Here I am, I got the wife with me, shock scraping on the ground, unable to move. The factory jack was a joke. I ended up prying a brick out of one of those fancy downtown displays. Drove the back wheel up on the brick, loosened the lower bolt and was able to remove that lower nut and bolt. Had to drive home with one less shock. Probably be the last time I let anyone work on my van. What a sad state of affairs.


----------



## oh'mike (Sep 18, 2009)

A good mechanic is worth his price---I am so fortunate to have a fine,skilled and honest one----

Good thing you know your way with a wrench---most folks would have a tow truck bill--


----------



## ukrkoz (Dec 31, 2010)

Huh.. Glad you OK.
This reminded me of my ol' Moskvitch that lost pass side lower shock mount on CA - just before we had to drive her to Poland for one of those cash making trips. So we had to bypass the entire boarder waiting line, through all kinds of forrests and uneven terrain, piloted by two bribed cops in a 4WD. My car was like a boat on stormy waves... And them getting really pissed why I can't go faster. But we made it all the way through and came back with no shock on that side.


----------



## Fix'n it (Mar 12, 2012)

mj12 said:


> Their is a place here in town that has been in business since the 1950's. figured they would be able to handle replacing the shocks on my "new" van. Well, the upper bolts fell out, the shock compressed and was pinned against the ground and the lower shock mount.
> Here I am, I got the wife with me, shock scraping on the ground, unable to move. The factory jack was a joke. I ended up prying a brick out of one of those fancy downtown displays. Drove the back wheel up on the brick, loosened the lower bolt and was able to remove that lower nut and bolt. Had to drive home with one less shock. Probably be the last time I let anyone work on my van. What a sad state of affairs.

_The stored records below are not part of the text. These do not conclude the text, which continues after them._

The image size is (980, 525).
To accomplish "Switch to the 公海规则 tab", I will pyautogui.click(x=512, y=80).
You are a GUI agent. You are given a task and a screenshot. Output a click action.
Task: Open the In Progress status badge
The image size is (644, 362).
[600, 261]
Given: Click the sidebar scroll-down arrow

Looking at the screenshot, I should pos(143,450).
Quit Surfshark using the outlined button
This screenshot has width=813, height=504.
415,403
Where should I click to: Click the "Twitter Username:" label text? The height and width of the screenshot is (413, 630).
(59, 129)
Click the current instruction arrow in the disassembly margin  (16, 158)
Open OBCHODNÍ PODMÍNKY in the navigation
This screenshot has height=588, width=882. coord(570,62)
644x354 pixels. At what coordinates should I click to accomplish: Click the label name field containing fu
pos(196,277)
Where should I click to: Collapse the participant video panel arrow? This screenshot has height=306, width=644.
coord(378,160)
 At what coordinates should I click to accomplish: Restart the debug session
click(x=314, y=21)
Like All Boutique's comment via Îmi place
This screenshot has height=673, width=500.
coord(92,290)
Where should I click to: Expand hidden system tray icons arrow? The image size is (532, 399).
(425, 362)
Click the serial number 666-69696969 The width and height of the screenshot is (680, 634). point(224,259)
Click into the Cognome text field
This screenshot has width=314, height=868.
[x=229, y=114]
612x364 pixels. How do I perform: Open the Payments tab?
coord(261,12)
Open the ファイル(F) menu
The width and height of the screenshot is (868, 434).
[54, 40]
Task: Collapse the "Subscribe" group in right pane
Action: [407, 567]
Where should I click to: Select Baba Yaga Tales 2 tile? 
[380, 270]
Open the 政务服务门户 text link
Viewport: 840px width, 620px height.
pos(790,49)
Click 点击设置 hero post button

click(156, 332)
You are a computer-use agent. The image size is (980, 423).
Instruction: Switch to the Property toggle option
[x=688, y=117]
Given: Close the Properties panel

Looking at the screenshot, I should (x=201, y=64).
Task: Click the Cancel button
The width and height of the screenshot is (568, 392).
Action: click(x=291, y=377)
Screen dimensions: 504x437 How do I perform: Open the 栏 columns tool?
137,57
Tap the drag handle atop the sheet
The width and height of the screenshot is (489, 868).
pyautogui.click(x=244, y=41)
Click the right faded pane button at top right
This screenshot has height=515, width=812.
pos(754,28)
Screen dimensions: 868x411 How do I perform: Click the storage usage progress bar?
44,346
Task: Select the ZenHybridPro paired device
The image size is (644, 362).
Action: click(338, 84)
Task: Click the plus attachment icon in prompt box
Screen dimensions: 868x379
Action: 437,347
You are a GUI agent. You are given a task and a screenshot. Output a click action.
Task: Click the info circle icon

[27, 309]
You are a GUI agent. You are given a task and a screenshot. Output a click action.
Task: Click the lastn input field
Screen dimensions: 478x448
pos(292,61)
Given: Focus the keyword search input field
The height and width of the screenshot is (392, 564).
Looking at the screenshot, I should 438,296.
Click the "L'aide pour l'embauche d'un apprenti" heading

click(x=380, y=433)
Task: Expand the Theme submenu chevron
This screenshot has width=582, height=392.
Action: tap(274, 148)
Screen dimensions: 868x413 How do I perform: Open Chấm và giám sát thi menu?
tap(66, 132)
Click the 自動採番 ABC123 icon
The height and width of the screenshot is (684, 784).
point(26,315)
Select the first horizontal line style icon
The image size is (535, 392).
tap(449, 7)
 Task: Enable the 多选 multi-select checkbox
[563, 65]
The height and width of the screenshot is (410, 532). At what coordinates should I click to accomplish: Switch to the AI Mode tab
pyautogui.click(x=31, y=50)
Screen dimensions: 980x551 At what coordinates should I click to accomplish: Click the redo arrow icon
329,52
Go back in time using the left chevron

yeah, that sucks. but remember = no one is perfect. and, it may not have been their fault it failed = parts failure.


----------



## rusty baker (Feb 13, 2009)

I bet you were shocked. :whistling2sorry, couldn't resist)


----------



## Mort (Nov 26, 2008)

It probably "dampened" your spirits a bit too.


----------



## Windows on Wash (Aug 30, 2011)

Reminds me of this skit.

https://www.youtube.com/watch?v=WcU4t6zRAKg


----------



## funflyer (Dec 5, 2014)

The exact reason I do all my own auto repairs. I even hate to let the stealerships do warranty work.


----------



## paintdrying (Jul 13, 2012)

Called the shop, they said they will cover the new shock and put it on no problem. I see what happened, the top bolt head was very hard to get a hold of. I had to use about a half inch of washers to bring the bolt head up so I could get a wrench on it. Bad design.


----------